Lapérouse, quelque part


par Alexandre FRANCOIS

 

Monsieur de Lapérouse est un paradoxe. Bien sûr, la raison me dit qu'il y a bien dû y avoir un temps où ce natif d'Albi a véritablement existé, homme de chair et d'os, solide gaillard ou galant gentilhomme, capitaine acariâtre ou courtisan délicat… Il a bien dû vivre ici, là, dans cette bâtisse, puis ce collège, puis cette autre demeure, puis ce navire, et puis cette frégate, la dernière. Cette rencontre avec le Roi de France, Louis le seizième du nom, il faut se dire qu'elle a bien eu lieu – on l'a peinte, on l'a dépeinte, on en parle encore aujourd'hui. Et tous ces objets qui furent rapportés de ses voyages au long cours, ces objets patiemment recueillis, transmis au fil du temps : je les vois, ils sont réels, je pourrais les toucher si je ne craignais de les réduire en poussière…
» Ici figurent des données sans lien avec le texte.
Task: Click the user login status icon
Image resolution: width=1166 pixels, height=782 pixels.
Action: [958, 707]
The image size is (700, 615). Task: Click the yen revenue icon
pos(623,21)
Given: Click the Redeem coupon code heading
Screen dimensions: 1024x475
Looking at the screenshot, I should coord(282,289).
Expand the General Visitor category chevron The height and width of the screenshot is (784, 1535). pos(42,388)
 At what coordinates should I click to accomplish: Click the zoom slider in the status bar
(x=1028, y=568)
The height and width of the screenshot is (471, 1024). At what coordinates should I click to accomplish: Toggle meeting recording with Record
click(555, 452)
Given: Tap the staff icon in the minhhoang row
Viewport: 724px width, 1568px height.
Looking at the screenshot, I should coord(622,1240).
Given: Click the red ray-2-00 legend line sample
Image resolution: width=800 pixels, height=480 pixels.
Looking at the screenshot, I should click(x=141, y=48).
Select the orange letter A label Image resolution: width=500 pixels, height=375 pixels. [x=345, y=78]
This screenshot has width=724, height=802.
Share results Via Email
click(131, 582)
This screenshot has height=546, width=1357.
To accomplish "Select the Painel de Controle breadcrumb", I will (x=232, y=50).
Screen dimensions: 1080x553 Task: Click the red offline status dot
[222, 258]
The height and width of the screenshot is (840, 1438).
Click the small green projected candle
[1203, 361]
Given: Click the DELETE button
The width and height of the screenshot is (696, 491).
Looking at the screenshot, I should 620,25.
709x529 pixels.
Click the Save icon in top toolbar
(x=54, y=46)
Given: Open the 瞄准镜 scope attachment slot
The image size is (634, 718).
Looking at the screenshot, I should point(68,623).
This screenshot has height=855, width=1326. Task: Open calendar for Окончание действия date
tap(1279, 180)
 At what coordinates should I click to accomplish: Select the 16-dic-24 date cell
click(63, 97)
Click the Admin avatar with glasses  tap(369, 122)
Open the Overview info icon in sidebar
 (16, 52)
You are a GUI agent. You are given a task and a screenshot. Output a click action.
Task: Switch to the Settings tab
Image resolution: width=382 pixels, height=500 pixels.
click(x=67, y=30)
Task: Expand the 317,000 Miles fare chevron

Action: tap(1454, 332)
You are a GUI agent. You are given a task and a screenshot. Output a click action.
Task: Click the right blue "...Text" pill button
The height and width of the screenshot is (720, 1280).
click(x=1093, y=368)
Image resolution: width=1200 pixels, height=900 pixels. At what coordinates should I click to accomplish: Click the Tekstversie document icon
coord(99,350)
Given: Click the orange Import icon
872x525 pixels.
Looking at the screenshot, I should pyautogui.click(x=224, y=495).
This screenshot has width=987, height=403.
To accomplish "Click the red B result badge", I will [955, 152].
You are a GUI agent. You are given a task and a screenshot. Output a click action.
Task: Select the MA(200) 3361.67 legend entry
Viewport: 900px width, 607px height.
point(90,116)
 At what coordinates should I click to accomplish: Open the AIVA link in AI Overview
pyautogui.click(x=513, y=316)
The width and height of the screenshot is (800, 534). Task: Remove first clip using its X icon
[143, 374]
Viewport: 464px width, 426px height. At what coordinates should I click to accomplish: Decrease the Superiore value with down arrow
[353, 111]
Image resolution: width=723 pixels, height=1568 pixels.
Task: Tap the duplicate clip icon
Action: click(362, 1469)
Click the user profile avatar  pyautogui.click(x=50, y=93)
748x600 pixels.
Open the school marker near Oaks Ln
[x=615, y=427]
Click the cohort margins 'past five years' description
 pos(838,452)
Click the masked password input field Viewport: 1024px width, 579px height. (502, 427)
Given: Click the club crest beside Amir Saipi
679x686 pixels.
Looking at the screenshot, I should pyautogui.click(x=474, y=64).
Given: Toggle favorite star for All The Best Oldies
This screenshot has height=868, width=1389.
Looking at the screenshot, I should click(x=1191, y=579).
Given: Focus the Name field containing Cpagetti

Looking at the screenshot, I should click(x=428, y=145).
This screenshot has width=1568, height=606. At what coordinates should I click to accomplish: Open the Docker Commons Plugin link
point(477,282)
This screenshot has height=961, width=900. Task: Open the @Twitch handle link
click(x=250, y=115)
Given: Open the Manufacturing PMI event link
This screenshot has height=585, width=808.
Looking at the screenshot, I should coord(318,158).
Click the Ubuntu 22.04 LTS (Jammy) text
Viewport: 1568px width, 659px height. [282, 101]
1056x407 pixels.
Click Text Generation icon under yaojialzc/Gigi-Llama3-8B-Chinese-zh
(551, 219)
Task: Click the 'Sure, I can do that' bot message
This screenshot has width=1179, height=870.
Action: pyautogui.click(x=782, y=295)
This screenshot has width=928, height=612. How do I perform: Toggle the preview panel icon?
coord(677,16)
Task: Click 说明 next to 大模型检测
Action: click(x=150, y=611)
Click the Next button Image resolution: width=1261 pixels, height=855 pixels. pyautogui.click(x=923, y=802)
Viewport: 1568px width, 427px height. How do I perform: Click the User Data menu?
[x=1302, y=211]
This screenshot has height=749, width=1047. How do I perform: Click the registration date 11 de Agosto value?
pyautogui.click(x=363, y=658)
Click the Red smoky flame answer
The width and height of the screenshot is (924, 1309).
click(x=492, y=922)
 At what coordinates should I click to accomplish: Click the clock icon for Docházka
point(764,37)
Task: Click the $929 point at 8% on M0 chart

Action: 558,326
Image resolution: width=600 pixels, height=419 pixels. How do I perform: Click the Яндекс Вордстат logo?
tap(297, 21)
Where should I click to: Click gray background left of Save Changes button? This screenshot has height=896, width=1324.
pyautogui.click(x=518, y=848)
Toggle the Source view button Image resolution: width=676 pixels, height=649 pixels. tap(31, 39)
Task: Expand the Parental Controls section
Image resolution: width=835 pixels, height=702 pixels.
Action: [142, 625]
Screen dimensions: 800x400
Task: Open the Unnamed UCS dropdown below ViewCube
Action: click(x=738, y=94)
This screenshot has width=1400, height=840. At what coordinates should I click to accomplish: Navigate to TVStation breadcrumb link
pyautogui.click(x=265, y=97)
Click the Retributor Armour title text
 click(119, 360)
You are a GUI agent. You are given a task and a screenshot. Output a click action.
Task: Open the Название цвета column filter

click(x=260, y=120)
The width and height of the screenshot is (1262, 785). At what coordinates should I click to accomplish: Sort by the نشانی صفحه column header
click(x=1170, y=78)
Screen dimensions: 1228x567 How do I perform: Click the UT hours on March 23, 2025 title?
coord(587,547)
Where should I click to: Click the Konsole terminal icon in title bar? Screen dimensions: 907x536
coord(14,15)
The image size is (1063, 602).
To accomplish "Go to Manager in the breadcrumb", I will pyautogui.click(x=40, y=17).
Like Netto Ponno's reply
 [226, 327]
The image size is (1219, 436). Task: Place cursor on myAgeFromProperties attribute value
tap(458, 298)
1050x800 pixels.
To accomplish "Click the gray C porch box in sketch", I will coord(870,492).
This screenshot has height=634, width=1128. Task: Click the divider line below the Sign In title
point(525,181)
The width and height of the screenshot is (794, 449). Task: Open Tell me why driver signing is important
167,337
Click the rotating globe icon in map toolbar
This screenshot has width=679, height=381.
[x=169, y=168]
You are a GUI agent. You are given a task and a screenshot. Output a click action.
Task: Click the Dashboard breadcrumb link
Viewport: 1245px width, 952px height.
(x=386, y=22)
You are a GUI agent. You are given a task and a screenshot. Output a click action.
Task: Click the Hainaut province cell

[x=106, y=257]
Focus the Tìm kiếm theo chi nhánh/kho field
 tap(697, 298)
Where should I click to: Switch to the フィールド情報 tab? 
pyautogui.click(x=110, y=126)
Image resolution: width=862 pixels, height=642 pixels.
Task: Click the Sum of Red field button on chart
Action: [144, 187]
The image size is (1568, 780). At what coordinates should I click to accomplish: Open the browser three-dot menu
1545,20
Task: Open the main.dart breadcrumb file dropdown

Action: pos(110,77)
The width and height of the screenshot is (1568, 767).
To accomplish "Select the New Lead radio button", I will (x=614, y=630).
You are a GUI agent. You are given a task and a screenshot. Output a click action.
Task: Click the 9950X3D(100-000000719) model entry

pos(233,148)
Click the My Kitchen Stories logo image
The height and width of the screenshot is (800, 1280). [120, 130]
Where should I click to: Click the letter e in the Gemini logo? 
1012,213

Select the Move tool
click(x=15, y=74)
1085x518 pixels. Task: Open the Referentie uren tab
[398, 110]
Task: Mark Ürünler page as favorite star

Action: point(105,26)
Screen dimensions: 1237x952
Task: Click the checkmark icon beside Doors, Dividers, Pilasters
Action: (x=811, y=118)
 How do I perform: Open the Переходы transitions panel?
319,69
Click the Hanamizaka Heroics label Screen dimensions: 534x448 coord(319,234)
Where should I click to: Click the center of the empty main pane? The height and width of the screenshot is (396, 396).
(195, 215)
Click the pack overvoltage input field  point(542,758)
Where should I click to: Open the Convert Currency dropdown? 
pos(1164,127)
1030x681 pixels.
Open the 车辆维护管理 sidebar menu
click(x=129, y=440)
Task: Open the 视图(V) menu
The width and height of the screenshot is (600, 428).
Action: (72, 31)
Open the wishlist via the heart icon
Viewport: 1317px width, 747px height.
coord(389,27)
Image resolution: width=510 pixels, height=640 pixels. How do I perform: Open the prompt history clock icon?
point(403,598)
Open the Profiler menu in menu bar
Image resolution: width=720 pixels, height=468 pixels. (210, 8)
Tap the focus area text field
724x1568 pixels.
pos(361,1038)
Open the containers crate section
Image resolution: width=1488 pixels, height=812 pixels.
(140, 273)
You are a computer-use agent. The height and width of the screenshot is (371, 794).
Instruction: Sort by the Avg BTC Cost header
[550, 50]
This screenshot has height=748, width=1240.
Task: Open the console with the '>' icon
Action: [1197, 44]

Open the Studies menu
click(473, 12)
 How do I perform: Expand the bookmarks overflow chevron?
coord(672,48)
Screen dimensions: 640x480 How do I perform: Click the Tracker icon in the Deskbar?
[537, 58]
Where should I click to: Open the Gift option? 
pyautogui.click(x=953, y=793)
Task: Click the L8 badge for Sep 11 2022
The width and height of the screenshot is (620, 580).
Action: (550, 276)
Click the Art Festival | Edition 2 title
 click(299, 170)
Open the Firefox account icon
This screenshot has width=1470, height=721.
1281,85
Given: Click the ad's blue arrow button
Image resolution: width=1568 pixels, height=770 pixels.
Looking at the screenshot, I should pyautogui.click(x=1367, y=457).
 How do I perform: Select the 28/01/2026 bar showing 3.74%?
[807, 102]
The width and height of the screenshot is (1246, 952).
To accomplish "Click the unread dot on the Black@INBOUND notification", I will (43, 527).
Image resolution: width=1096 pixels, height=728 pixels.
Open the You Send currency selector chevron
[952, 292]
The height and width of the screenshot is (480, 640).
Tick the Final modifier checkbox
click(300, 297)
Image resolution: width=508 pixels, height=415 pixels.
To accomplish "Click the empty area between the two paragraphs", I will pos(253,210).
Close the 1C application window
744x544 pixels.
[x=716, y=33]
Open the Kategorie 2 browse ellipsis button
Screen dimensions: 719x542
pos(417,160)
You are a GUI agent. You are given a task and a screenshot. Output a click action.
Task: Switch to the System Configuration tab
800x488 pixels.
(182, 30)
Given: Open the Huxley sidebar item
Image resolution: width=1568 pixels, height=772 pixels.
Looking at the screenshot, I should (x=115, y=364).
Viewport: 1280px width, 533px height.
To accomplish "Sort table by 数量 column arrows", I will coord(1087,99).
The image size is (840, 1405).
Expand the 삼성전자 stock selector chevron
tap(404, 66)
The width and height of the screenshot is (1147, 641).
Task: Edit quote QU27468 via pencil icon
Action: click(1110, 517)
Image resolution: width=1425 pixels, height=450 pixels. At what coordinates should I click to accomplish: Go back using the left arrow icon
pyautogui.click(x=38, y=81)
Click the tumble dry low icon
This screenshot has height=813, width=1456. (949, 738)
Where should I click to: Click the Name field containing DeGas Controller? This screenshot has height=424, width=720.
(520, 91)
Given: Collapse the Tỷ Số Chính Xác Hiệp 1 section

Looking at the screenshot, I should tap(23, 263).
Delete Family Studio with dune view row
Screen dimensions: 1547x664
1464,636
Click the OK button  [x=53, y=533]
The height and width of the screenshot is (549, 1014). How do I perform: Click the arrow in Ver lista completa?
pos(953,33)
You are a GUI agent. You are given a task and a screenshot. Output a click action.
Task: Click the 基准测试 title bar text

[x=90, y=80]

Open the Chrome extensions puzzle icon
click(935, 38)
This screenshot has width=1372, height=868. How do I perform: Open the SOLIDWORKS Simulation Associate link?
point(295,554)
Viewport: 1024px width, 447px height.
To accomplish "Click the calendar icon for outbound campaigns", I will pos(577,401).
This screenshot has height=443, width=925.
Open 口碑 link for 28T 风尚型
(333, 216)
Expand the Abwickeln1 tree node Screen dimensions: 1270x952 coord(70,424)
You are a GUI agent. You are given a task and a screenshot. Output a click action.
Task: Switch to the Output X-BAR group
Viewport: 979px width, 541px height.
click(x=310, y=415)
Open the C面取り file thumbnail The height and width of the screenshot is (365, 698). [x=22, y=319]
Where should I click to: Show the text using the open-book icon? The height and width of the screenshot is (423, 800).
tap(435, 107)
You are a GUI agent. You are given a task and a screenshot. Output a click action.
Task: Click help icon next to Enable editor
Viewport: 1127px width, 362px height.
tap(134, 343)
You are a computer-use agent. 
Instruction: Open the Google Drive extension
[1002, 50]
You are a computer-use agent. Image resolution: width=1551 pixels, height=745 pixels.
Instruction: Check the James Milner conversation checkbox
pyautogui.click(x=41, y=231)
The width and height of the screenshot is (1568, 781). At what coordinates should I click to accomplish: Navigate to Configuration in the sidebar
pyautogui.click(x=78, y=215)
Et pourtant. J'aurai beau me raisonner, pour moi Lapérouse n'existe pas. Ou plutôt, l'idée qu'il s'agisse d'un être réel, comme vous et moi, mortel parmi les mortels, ne cesse de me paraître étrange. Jean François Galaup de Lapérouse, aujourd'hui si évanescent, ne survit que dans nos rêveries, dans les mille vestiges qu'il a laissés, et qui ne nous permettent de le rejoindre qu'en pensée. Portraits, lettres, journal de bord, monuments, musées, et ces mille trésors remontés du corail – canons et munitions, sextants et sabliers, pièces de monnaie, porcelaine de Chine… Ce Lapérouse-là est immortel, son souvenir enjambe les siècles. Oui mais c'est un être fantasmé, mystérieux, onirique.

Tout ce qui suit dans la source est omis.